Tomo até um susto quando a vejo. Avisar que "aqui está a esquerda" é coisa que parecia pertencer à história. Mais ainda quando a esquerda se reapresenta justamente na Alemanha, um dos raros países que menos a necessitam, se por esquerda se entender a velha acepção de corrente cuja prioridade máxima era a busca da justiça social.
Uso o verbo no passado porque a esquerda, em todo o mundo, só fala de justiça social da boca para fora.
Desde pelo menos a queda do Muro de Berlim, há quase 20 anos, anda às tontas buscando adaptar-se de qualquer forma ao capitalismo puro e duro e/ou à ordem.

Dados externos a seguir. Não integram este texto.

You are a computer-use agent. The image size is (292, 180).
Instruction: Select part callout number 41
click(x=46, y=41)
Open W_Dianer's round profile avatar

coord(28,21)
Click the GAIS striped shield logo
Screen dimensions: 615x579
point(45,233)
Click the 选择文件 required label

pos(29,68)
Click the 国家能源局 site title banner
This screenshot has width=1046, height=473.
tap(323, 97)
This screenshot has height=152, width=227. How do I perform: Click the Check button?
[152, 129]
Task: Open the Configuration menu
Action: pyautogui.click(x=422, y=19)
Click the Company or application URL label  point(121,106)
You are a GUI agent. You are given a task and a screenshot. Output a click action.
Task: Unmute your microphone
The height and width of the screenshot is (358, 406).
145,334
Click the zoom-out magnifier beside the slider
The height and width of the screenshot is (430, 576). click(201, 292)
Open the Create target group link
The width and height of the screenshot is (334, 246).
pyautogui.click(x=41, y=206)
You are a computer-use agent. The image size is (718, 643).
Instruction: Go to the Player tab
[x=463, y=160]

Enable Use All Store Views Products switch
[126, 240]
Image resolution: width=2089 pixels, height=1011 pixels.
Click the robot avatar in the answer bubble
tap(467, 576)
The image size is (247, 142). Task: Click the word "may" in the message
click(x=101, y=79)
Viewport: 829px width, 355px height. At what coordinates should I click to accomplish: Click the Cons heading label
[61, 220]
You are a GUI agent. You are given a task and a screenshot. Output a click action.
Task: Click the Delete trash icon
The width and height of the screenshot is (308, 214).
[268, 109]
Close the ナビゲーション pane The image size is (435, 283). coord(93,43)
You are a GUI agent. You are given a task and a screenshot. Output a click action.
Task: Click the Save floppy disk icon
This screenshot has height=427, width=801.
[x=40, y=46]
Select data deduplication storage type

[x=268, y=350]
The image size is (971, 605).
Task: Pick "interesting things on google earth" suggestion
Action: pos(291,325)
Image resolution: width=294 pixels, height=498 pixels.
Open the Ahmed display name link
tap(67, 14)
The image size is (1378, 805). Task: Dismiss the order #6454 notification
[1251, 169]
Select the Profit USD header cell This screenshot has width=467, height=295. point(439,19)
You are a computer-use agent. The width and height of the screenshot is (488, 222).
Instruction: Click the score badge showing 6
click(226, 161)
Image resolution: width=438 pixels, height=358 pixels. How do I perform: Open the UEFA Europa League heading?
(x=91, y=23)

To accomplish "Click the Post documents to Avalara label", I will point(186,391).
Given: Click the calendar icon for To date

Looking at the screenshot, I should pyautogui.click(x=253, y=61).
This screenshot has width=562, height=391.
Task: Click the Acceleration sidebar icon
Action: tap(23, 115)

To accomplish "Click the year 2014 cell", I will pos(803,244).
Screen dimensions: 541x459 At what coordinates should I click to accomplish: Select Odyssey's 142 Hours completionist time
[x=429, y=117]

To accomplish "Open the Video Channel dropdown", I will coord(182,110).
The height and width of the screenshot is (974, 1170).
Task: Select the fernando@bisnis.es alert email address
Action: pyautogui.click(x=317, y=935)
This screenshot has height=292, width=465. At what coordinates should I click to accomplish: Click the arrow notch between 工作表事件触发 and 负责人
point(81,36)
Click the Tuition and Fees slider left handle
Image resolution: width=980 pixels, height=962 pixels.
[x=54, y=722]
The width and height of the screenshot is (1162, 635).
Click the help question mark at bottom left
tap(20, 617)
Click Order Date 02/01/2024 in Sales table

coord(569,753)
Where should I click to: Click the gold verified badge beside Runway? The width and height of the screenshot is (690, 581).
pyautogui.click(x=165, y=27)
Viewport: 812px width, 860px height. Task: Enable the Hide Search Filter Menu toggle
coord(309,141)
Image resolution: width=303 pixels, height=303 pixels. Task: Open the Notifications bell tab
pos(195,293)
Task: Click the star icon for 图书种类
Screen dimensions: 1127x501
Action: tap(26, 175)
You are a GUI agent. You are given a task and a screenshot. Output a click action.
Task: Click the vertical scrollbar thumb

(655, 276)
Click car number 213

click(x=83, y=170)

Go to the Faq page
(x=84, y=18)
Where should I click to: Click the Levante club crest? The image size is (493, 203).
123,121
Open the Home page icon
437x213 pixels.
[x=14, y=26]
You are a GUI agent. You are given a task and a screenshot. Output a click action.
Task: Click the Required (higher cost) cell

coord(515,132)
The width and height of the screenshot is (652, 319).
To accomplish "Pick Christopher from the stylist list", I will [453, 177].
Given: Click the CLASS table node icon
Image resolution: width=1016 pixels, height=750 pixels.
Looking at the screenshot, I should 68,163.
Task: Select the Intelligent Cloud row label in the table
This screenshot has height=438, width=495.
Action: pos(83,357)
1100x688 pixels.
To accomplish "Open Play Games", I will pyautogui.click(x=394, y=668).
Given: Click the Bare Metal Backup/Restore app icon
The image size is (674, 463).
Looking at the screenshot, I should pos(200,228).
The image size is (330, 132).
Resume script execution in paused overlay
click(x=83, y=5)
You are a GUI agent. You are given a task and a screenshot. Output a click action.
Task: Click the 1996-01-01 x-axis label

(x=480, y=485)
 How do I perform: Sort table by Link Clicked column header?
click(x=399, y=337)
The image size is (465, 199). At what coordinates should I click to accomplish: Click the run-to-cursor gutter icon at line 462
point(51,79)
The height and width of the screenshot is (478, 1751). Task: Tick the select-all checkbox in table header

Na Alemanha, no entanto, o fim de semana marcou o lançamento de um novo partido ("Die Linke", "A Esquerda"). Seu principal líder é um dissidente da social-democracia chamado Oskar Lafontaine, que já foi até ministro da Economia, no começo do governo Gerhard Schröeder, social-democrata que levou o partido para o centro.
O jornal espanhol "El País" informa que "Die Link" tem um potencial de votos de 24% em todo o país.
O novo partido é formado também pelos antigos e reciclados comunistas da Alemanha Oriental. Juntos, dissidentes da social-democracia e ex-comunistas já tem 54 deputados no Parlamento, em um total de 614.
Nas eleições mais recentes (setembro de 2005) tiveram 8,7% dos votos, a quarta força eleitoral, atrás da democracia-cristã, da social-democracia e dos liberais, os três grandes. Compare com os resultados do PSOL e dos partidos trotskistas no Brasil, tudo o que sobrou de esquerda depois da adesão do PT ao conservadorismo e a outras práticas nada ideológicas.
É cedo para dizer se "Die Linke" veio para ficar. Tomara que sim, não por alguma simpatia especial por ela, mas porque dá cor a um debate que se tornou monocromático em demasia.